The keyword presence window controller 25 may activate, for a period of time, the delay window 608 by setting an output to a first state (e.g., Hi, Lo, Hi-Z) or indicating by a specific byte, series of bytes, function call, and/or the like, that a blocking window 408 is open. In other words, the keyword presence window controller 25 sets a delay window status (e.g., opening edge 610 of delay window 608). Upon the expiration of the period of time 616, the keyword presence window controller 25 may set the delay window status to a second state that indicates that the delay window is no longer open (e.g., closing edge 612 of delay window 608). This second state is a different state than the first state. In this manner, the keyword presence window controller 25 instructs the keyword detection decision module 27 of the state of the delay window 608.
The blocking window can extend forward in time for the duration of time 616 upon activation (see FIG. 5B). For instance, the keyword presence window controller 25 may activate, for a period of time 616, a delay window 608 in response to determining by the microphone keyword detector 24 that a microphone keyword 504, 506 is present in the microphone signal 404. Thereafter, the keyword detection decision module 27 inhibits notification of the microphone keyword 504 being present until after the delay window has closed without any detection of a playback keyword detection event 502 therein. Stated differently, any playback keyword detection event from a playback keyword detector 23 that occurs during the delay window 608, of a playback keyword that is the same keyword as the microphone keyword 504 causes detection of the microphone keyword 504 to be inhibited (e.g., “blocked).
Attention is now redirected to the keyword detection decision module 27 to discuss additional aspects with reference to the delay window introduced above. The keyword detection decision module 27 comprises a processor and/or application that receives the delay window status from the keyword presence window controller 25. The keyword detection decision module 27 also catches the playback keyword presence interrupt triggered by the playback keyword detector 23. The keyword detection decision module 27 may be configured to inhibit notification of the microphone keyword being present if the determination that the microphone keyword is present in the microphone signal occurs no more than one delay window 608 period of time 616 prior to a determination that the playback keyword is present in the playback signal. In various instances, the keyword detection decision module 27 also checks whether the playback keyword and the microphone keyword that triggered the delay window are the same keyword. For instance, in various instances the notification is inhibited only if the keywords are the same. While the keyword detection decision module 27 may check whether the microphone keyword and the playback keyword are the same keyword, in further instances, multiple keyword detection modules (one per keyword) are implemented so that the keyword is identifiable based on which keyword detection module has been triggered.
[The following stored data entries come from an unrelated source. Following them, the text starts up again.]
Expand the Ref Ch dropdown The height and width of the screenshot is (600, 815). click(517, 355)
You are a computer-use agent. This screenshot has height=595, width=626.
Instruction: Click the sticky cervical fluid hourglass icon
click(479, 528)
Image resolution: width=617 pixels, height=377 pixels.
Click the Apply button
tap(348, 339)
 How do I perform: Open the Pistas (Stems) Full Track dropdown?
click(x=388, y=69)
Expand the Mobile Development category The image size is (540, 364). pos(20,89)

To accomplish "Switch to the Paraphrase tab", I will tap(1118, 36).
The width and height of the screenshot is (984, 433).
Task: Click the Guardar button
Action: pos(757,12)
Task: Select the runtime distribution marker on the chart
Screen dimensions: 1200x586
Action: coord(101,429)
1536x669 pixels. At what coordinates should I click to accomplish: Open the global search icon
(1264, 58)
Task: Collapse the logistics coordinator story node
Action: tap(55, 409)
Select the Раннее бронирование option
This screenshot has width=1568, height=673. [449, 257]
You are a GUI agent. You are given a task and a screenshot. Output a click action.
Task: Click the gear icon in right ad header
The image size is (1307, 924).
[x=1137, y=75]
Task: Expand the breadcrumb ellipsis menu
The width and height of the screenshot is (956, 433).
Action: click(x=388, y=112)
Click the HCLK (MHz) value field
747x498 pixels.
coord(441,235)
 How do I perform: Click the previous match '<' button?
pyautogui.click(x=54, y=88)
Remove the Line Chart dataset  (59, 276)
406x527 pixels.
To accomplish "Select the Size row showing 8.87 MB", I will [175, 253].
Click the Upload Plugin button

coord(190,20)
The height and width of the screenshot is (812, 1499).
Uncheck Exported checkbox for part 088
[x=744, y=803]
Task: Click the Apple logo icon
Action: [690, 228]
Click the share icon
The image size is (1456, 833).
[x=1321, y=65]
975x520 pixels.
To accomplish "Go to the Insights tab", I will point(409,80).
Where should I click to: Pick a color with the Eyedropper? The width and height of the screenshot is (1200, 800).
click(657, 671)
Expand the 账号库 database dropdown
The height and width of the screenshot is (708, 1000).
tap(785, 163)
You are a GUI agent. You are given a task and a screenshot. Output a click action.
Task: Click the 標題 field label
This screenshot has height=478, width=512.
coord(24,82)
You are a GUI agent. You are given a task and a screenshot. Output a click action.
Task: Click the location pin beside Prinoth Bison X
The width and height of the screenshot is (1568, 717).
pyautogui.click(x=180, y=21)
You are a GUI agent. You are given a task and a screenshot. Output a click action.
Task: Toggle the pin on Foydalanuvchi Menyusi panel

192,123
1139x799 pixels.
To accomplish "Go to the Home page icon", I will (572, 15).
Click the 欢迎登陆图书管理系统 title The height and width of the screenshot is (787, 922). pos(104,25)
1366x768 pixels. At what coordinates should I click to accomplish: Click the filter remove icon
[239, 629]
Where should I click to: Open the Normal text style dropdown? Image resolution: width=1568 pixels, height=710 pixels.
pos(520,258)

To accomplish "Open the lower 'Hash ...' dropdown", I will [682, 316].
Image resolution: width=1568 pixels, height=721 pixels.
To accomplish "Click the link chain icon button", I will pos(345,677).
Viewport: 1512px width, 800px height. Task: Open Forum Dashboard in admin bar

For example, in response to processing both the delay window status and the playback keyword presence interrupt, the keyword detection decision module 27 sets a keyword trigger status on a keyword trigger status output 26. The keyword trigger status may comprise an interrupt, or may comprise setting an output to a state (e.g., Hi, Lo, Hi-Z), or indicating by a specific byte, series of bytes, function call, and/or the like. The keyword trigger status may include triggering an interrupt on an interrupt output (keyword trigger status output 26). The keyword trigger status may indicate that a microphone keyword is present in the microphone signal. However, the keyword trigger status may continue to indicate that a microphone keyword is not present in the microphone signal, even if such a keyword is present in the microphone signal, in response to the delay window status indicating that the playback keyword is present in the received playback signal during the period of time that the delay window is activated. In this manner, the delay window may be said to “block” indication of the presence of the microphone keyword in the microphone signal, because a playback keyword appeared in the playback signal during the period of time that the delay window is activated.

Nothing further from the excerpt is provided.